The case was redesigned (copied from the Commodore Plus/4) and the keyboard was said to be "semi-professional" (according to the Brazilian manufacturer), with the some additional Sinclair BASIC commands that did not exist in the ZX Spectrums (for user defined charactersUDG), and better compatibility with the original ZX Spectrum (compared to the TK90X).

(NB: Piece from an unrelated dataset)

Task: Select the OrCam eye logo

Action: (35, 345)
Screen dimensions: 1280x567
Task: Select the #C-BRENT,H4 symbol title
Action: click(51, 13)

Like the Spectrum, the machine had 48 kilobytes of RAM. Inside, the same processor: Z80A running at 3.58 MHz, a 16 KB ROM chip and some RAM chips (old dynamic rams 4116 and 4416). Microdigital did some reverse engineering to develop a chip with the functions of the original ULA from Sinclair/Ferranti. The modulator was tuned to VHF channel 3 and the TV system was PAL-M (60 Hz). The cassette interface ran at a faster speed than the Spectrum. 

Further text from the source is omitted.